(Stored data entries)
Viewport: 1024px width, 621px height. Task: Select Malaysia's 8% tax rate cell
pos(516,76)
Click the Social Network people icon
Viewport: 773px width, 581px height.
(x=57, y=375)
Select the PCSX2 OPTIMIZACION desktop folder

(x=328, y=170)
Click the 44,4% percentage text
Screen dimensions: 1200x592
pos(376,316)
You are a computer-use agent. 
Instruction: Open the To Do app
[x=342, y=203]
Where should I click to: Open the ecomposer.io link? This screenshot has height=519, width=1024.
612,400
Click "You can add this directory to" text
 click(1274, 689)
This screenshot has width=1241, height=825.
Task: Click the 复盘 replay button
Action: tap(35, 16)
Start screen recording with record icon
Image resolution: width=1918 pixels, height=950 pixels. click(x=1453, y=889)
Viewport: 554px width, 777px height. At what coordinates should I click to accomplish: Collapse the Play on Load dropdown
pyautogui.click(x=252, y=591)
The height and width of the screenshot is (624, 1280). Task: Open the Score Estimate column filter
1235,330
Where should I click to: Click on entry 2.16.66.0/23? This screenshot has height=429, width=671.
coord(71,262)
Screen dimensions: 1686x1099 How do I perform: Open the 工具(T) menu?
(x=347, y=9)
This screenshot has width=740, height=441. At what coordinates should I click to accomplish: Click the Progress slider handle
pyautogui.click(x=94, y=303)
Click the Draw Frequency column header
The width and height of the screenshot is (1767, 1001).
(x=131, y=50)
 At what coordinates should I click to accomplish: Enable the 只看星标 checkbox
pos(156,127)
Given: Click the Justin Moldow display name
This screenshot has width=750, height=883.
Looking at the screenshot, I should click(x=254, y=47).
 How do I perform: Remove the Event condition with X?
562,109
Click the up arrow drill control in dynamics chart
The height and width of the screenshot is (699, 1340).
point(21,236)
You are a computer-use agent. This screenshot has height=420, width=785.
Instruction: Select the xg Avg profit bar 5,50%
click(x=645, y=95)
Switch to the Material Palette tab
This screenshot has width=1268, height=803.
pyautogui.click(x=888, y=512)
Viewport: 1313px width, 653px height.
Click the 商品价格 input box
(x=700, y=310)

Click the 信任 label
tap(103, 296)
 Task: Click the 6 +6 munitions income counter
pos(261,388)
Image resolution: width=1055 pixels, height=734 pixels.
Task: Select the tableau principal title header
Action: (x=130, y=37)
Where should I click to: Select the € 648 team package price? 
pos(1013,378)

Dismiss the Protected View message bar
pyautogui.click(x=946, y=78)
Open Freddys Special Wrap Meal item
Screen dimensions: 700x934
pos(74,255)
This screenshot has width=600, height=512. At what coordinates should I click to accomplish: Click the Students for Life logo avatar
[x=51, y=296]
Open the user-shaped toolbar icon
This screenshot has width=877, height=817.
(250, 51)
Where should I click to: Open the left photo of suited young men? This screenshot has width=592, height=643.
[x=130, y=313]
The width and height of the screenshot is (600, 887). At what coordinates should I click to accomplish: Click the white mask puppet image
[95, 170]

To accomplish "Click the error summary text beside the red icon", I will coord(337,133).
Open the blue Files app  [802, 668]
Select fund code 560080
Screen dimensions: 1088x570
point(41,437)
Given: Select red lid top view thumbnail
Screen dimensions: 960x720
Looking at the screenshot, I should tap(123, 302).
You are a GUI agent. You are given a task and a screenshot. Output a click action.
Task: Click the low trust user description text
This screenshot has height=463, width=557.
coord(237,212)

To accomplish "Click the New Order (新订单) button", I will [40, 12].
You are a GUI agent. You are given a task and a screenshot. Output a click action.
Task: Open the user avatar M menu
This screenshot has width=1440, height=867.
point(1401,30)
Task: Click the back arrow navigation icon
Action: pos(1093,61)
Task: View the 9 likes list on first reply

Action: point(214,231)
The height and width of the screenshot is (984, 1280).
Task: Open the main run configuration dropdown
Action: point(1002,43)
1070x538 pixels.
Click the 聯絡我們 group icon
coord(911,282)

WHAT TO DO: All that is needed is the exact run of lines above from the line containing "This screenshot has width=740, height=441." through the line containing "Switch to the Material Palette tab", both of them included.

OUTPUT OF THE TASK:
This screenshot has width=740, height=441. At what coordinates should I click to accomplish: Click the Progress slider handle
pyautogui.click(x=94, y=303)
Click the Draw Frequency column header
The width and height of the screenshot is (1767, 1001).
(x=131, y=50)
 At what coordinates should I click to accomplish: Enable the 只看星标 checkbox
pos(156,127)
Given: Click the Justin Moldow display name
This screenshot has width=750, height=883.
Looking at the screenshot, I should click(x=254, y=47).
 How do I perform: Remove the Event condition with X?
562,109
Click the up arrow drill control in dynamics chart
The height and width of the screenshot is (699, 1340).
point(21,236)
You are a computer-use agent. This screenshot has height=420, width=785.
Instruction: Select the xg Avg profit bar 5,50%
click(x=645, y=95)
Switch to the Material Palette tab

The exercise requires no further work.